On Friday, Nippon.com reported on a prototype stair-climbing robot from Ameoba Energy that's currently being tested as an aid to Japanese seniors, many of whom live in apartment blocks without elevators. The bot was initially designed to assist seniors with garbage removal, but during recent tests seniors suggested that the bot could also be used for delivering vegetables from a nearby vegetable patch --a possibility the company is set to explore in future prototypes.
Credit: Ameoba Energy
The robot is 77 centimeters tall and can carry a maximum load of 6 kilograms at a maximum speed of 1 kilometer per hour. It is equipped with a pair of soft crawlers that give it the versatility to move up and down just about any conventional set of stairs, up to a maximum grade of 35 degrees, and a battery pack giving it around three hours of operation before recharging.
- Iron nanorobots show their true mettle (AlphaGalileo)
- Robot will ‘transform fish vaccination’ (Fish Farmer)
- Robot "spy" gorilla faces its most deadly mission (AV Club)
- Dundee robotics platform hunts male contraceptive (The Engineer)
- AI helps warehouse robots pick up new tricks (Wired)

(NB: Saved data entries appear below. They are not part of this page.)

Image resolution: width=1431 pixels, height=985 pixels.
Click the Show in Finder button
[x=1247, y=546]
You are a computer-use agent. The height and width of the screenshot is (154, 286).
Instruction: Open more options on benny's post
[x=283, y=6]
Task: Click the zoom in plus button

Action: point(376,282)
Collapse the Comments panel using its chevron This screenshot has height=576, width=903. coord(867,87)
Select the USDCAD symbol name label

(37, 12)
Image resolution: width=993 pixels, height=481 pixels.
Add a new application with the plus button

Come back next week for more of the latest robotics news! Until then, please enjoy...
Five vids for Friday
1. Brrr. Despite ocean temperatures below -30C (-22F), the hardy Icefin submersible robot recently made its way more than one kilometer (0.62 miles) along the base of Antarctica’s Thwaites Glacier. Its mission: to find the exact location where the ginormous ice cube meets land. Kudos to the scientific team who helped Icefin on its way --over the course of 2 months they drilled a 700 meter (2,296.58 feet) deep hole through which the bot was lowered to begin its trek. (H/T Science)
2. On Monday, February 3, 2020, Maryland, U.S.A.'s newest bomb disposal robot --a brand new Telerob Telemax Pro, costing a cool USD400,000-- will begin service. New video shows the nippy bot in action... (H/T NottinghamMD)
3. With several companies developing satellite repair and refueling robots, The Verge explored some of the contenders, technologies and challenges involved.
4. Researchers at Cornell have created a robot hand with hydrogel-filled fingers that can regulate its temperature by releasing small quantities of the 50% water-based gel, akin to the way humans and other mammals sweat. The team hopes to use the technique to improve sliding robot designs and, more generally, to provide a temperature regulation strategy for bots operating in hot environments. (The Guardian has more | Paper)
5. Andra Keay is the charismatic managing director of Silicon Valley Robotics and a thought leader in the realm of socially responsible robotics. In a TedX talk released Thursday, Keay calls on the public to "embrace the possibility of leveraging Robots and AI in an upside down world to benefit all."